# Task description
Set down, exactly and with nothing added, the lines running from the one that holds "This screenshot has height=326, width=644." to the final line of the records. Pictures stay out of the copy.

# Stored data

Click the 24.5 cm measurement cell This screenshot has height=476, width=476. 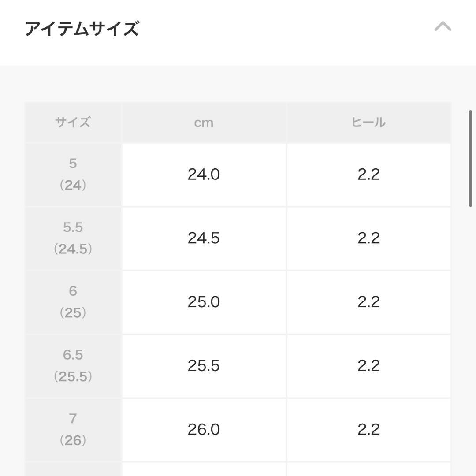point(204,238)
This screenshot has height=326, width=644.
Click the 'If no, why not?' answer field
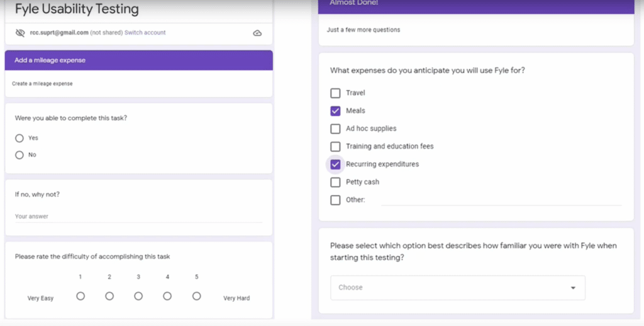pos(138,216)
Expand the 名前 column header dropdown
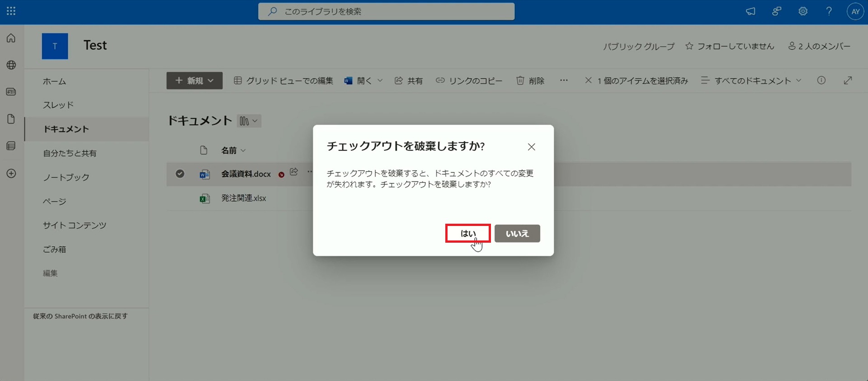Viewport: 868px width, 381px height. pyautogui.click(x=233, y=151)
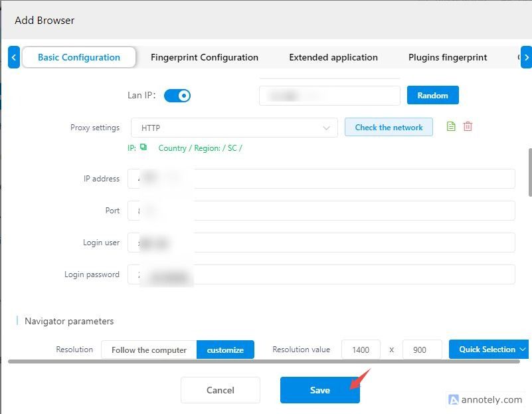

# Output of the task
This screenshot has height=326, width=644.
Click the 'If no, why not?' answer field
pos(138,216)
Expand the 名前 column header dropdown
Viewport: 868px width, 381px height. pyautogui.click(x=233, y=151)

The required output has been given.